3. Did the District Court err in adopting Tash’s Findings of Fact, Conclusions of Law, and Order verbatim?

FACTUAL BACKGROUND

The plaintiff, Unruh is the owner of 12.6 acres of real property located in the SE1/4 NE1/4 Section 33 Township 7 South Range 9 West M.P.M., purchased in 1989. The defendant Tash owns property immediately east of plaintiff’s property, with both properties adjoining each other with a border running north-south for approximately 932 feet. The object of this litigation is a lateral ditch which adjoins the Van Camp ditch, a major ditch which forms the western border of the plaintiff, Unruh’s property. The Van Camp ditch carries water *248 from the Beaverhead River to several ranches, including Tash’s ranch. The only written information affecting the lateral ditch and its current placement is a 1944 agreement between predecessors of the plaintiff and defendant and a sale deed between the plaintiff’s remote predecessor and the State. The Van Camp ditch was realigned in 1944 pursuant to a written agreement between Emily Tash, Edna Wheat, and Norman and Blanche Downing (Unruh’s remote predecessors). The agreement provided for an easement to the grantees (Wheat and Tash) for the purpose of constructing, maintaining and repairing said ditch. Moreover, the easement provides that the parties may carry, conduct and convey the waters flowing or to flow therein to the lands of the grantees. As a result of realigning the Van Camp ditch, the lateral ditch had to be “continued” to connect to the realigned Van Camp ditch. The newly located lateral ditch consisted of portions of the old lateral ditch and a portion of the old Van Camp ditch.

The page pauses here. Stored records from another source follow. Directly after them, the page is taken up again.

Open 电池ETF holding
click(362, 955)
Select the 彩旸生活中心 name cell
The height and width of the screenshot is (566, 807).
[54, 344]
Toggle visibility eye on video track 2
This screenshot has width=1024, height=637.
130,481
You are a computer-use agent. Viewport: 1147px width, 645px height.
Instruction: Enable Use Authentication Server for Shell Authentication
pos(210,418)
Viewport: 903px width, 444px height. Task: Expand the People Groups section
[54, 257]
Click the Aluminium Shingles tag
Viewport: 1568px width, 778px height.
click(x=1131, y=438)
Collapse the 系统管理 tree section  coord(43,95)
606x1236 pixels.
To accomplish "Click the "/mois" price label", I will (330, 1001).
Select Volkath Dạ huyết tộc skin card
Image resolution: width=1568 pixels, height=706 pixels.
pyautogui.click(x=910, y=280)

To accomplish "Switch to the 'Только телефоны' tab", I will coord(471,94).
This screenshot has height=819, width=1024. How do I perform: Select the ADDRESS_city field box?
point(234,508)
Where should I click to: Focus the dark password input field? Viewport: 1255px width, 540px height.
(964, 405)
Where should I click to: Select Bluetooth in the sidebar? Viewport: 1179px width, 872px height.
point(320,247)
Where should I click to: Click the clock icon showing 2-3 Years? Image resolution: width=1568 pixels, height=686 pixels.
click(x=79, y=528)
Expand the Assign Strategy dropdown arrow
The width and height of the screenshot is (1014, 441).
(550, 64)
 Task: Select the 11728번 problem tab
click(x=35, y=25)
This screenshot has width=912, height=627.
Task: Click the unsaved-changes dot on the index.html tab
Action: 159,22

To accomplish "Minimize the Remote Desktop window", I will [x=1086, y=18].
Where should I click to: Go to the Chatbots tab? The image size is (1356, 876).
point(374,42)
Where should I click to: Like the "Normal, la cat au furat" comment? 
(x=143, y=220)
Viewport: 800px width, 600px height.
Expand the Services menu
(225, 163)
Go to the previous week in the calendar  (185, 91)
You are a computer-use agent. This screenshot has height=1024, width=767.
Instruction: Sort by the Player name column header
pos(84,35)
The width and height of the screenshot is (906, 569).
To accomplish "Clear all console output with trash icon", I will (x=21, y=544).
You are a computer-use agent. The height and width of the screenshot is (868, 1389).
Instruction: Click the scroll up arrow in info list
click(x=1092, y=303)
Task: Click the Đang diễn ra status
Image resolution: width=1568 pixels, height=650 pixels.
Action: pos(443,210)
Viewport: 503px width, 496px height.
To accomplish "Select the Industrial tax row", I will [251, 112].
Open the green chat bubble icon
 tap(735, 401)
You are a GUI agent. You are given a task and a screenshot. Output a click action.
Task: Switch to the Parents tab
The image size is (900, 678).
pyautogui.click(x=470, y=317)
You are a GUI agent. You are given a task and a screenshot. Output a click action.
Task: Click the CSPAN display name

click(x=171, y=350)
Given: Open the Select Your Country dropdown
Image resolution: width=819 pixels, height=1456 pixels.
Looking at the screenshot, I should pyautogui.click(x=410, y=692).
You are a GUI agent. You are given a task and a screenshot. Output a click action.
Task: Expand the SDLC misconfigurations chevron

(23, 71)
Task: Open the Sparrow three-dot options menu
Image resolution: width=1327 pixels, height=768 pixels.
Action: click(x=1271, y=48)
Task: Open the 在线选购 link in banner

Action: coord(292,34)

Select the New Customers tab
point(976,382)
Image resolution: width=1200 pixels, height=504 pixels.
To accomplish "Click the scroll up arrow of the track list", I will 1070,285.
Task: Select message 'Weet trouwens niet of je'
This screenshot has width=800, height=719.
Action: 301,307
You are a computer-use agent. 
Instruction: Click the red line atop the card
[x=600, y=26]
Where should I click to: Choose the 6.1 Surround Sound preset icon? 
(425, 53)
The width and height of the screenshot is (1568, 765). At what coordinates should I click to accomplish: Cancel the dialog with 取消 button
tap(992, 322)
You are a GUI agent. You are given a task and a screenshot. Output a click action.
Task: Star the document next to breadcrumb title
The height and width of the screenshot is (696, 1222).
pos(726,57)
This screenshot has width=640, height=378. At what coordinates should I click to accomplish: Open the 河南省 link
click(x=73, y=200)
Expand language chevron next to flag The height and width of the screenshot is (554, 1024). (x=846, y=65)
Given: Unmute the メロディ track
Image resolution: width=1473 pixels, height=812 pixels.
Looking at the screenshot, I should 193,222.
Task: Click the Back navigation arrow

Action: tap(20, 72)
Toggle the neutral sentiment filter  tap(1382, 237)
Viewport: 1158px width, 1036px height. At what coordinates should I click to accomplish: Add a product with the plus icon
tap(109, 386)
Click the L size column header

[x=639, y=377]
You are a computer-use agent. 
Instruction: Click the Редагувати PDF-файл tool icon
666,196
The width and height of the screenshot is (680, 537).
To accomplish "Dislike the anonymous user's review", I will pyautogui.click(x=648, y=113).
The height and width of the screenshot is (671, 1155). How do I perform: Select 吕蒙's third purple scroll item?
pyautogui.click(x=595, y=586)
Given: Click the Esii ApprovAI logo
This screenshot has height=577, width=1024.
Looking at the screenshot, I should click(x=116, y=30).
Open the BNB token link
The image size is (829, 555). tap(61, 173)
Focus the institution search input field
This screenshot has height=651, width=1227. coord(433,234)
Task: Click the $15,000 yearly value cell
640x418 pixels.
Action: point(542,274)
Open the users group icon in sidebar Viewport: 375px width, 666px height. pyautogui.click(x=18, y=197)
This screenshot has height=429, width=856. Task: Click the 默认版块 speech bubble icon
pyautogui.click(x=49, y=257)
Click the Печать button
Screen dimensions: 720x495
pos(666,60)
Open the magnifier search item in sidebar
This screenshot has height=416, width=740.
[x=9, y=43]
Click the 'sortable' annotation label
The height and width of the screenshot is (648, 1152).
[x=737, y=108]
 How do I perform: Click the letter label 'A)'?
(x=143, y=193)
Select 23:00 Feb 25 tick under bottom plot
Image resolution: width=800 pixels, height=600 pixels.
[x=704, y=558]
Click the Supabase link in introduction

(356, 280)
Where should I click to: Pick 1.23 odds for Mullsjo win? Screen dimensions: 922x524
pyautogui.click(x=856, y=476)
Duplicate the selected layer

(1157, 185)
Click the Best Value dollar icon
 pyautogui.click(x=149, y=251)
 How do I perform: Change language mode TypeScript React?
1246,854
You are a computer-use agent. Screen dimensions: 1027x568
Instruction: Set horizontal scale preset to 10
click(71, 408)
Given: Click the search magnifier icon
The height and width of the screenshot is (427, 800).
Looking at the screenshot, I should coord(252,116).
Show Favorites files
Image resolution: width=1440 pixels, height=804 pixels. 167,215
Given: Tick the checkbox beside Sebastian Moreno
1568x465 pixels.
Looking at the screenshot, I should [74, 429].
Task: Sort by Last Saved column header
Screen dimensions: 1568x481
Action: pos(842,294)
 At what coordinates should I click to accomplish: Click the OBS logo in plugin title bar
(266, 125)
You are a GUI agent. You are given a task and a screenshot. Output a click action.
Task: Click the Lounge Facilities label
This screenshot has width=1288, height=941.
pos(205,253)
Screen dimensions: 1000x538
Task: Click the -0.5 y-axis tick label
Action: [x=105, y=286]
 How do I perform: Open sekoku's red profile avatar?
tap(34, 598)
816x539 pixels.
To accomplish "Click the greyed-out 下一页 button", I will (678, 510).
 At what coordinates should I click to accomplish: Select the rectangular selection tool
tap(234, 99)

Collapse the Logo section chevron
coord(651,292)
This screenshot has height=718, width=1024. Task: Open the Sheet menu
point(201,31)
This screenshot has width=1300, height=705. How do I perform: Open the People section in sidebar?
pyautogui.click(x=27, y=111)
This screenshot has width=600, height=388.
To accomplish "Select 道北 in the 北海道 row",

In 1954, the State of Montana bought land from the Downings for the purpose of relocating Highway 278. The result of the highway construction was that the headgate of the lateral ditch had to be relocated and a new lateral ditch built. A special consideration in the Bargain and Sale Deed stated that “[h]eadgate at Sta [Station] 2284+60, approximately, to be removed by contractor, and to be replaced by owner (Tash Ranch Co.).” Anew headgate was installed and the new lateral ditch was built using a portion of the original lateral ditch and a small portion of the old Van Camp ditch.

Testimony regarding use of the lateral ditch is in the form of several affidavits. According to the affidavit of Herb Wheat, who has lived in the area since 1913, the lateral ditch has been in use as long as he can recall, with an overflow of water at the northeastern end of the ditch. Gerald Jones’ affidavit states that since 1970, he has leased land and the Van Camp ditch from Herb Wheat and he recalls the use of the lateral ditch in the 1970s. He could not testify to its use in the last 10 years but had no real reason to check the ditch dining that time period. However, he had no reason to feel the ditch had been abandoned.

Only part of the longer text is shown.